• _Work to complete_: Extract the stretch of lines that starts at the line with "The height and width of the screenshot is (915, 1316)." and ends at the last line of the data below. Give it exactly, without pictures.

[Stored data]
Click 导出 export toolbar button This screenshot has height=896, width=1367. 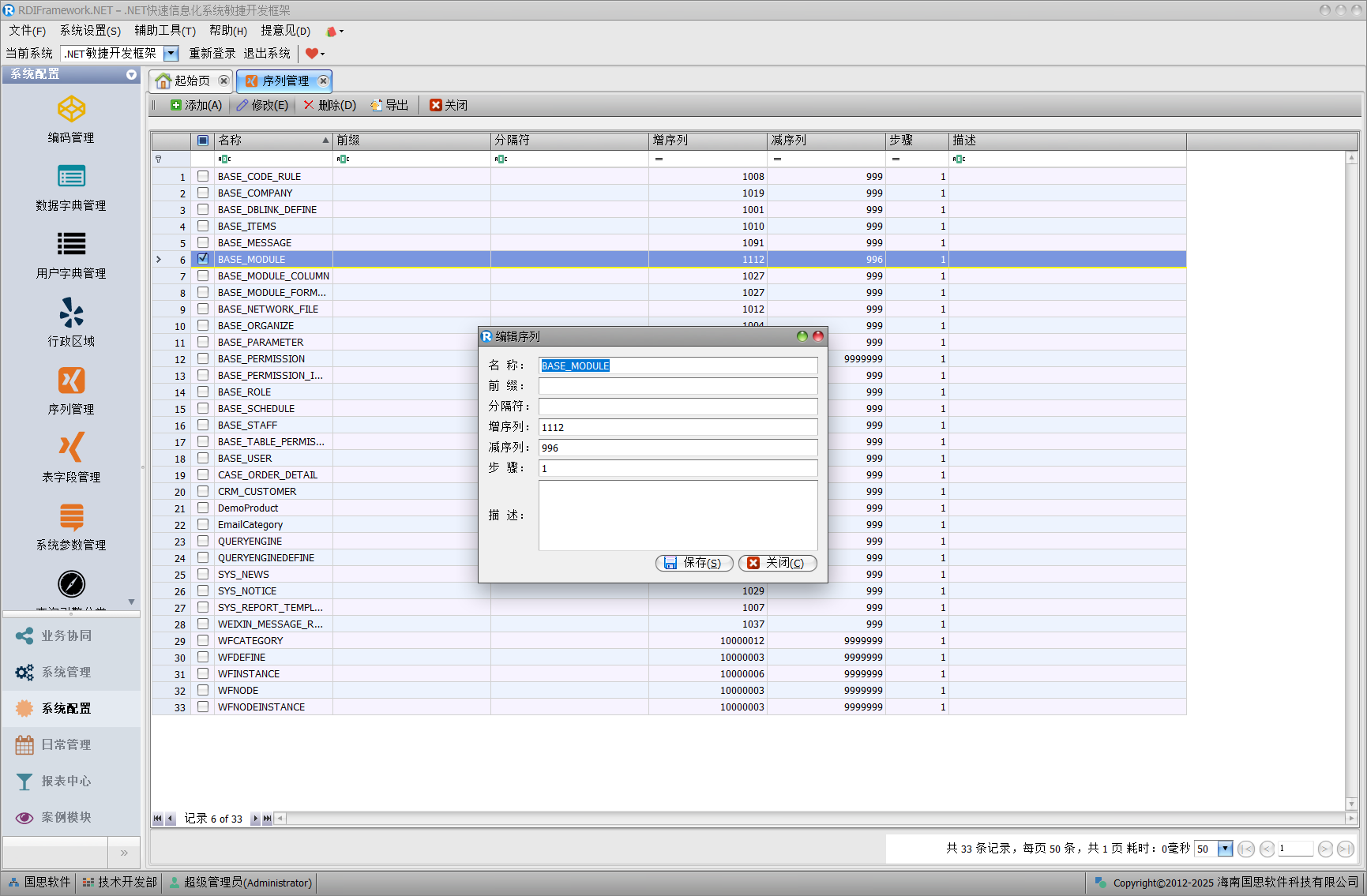click(389, 105)
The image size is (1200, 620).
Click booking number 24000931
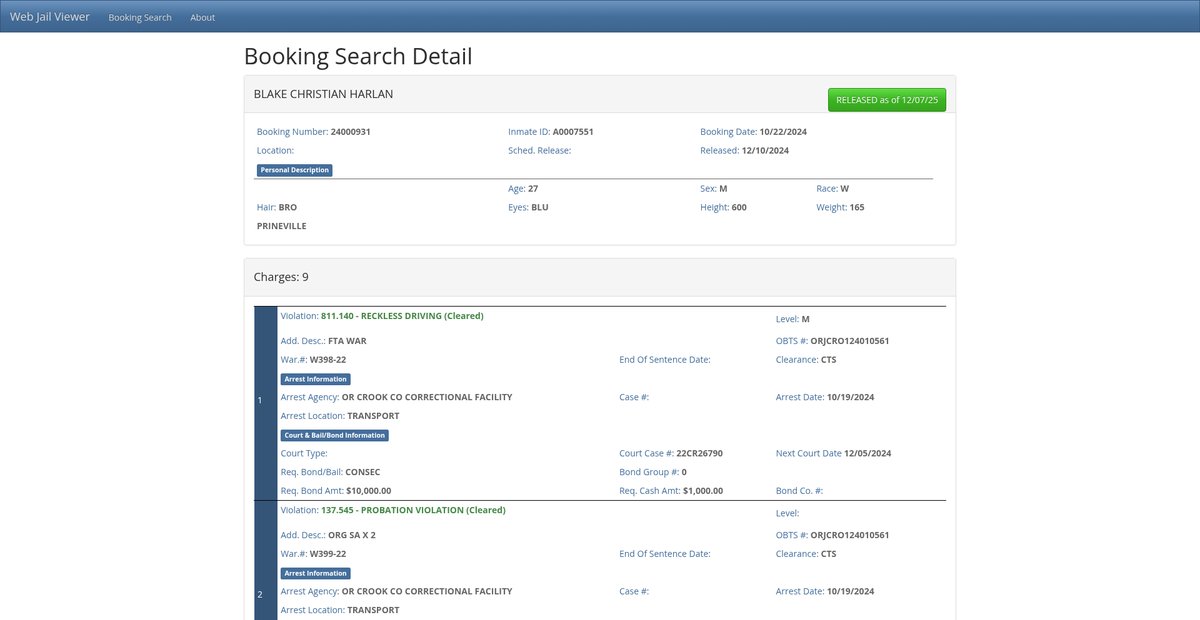(351, 132)
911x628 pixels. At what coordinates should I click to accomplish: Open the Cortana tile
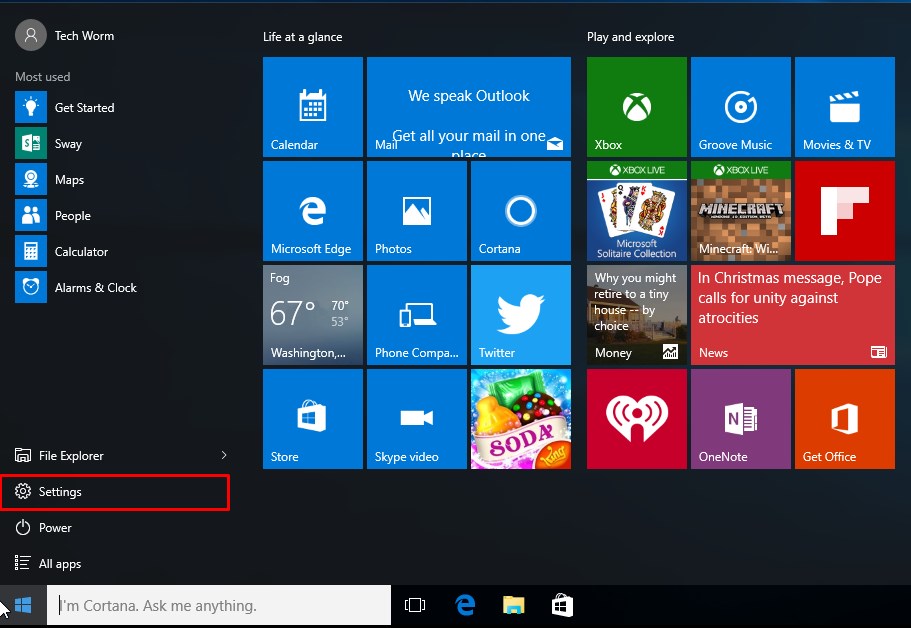(520, 211)
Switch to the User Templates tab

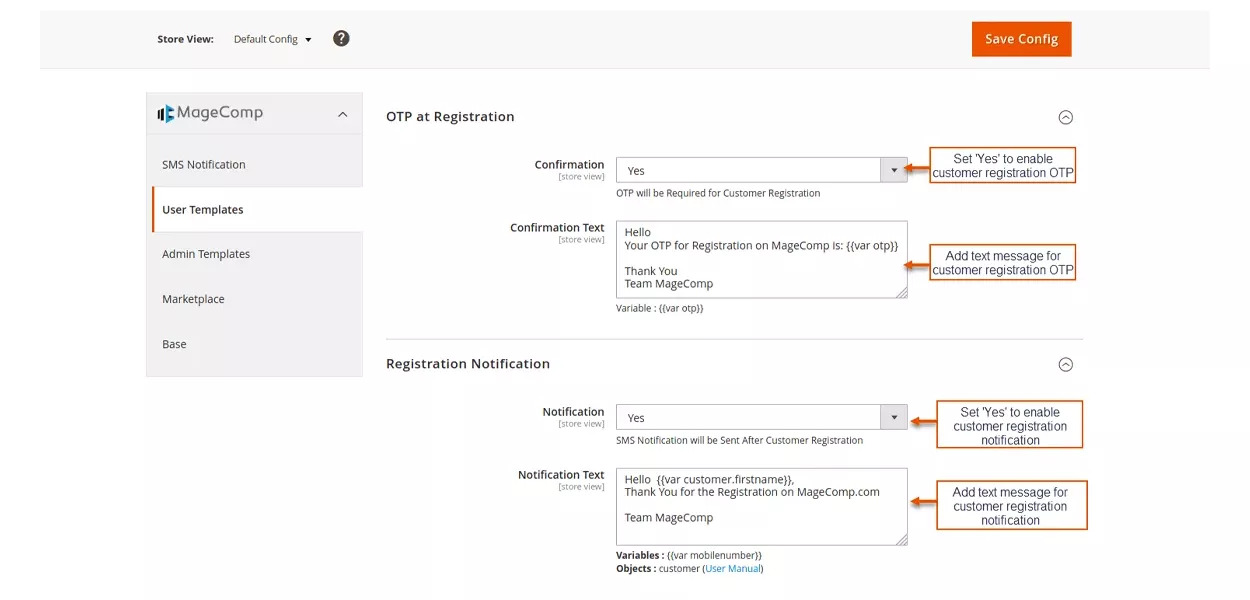click(203, 209)
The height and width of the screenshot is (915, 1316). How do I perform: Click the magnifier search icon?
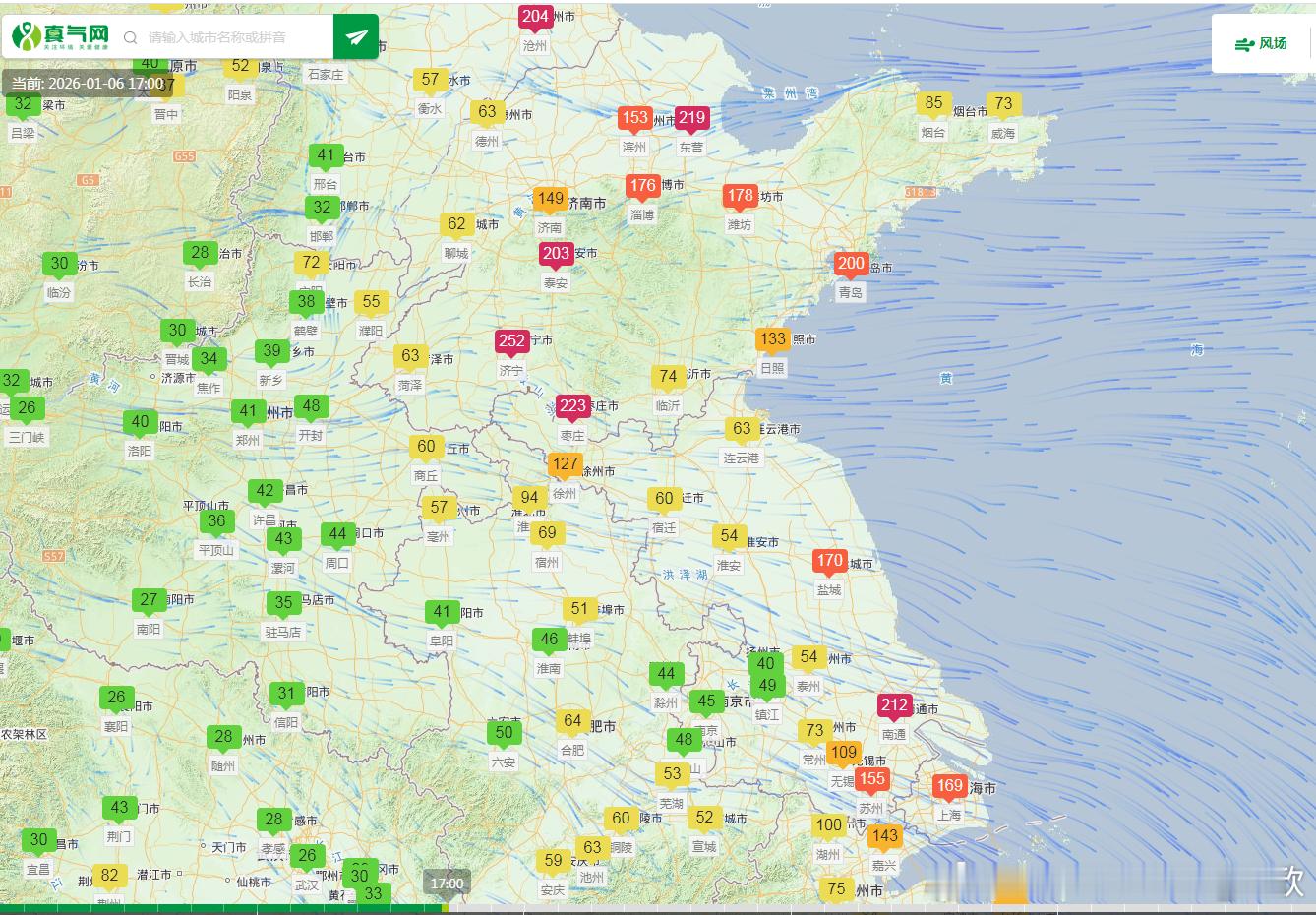point(130,38)
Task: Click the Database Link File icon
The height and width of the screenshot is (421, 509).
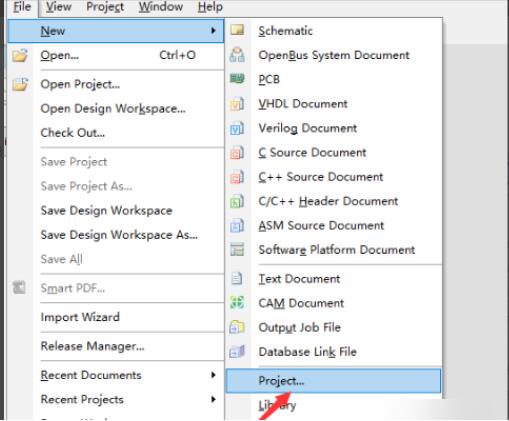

• _Your solution_:
The height and width of the screenshot is (915, 1316). How do I perform: Click the magnifier search icon?
point(130,38)
Task: Click the Database Link File icon
The height and width of the screenshot is (421, 509).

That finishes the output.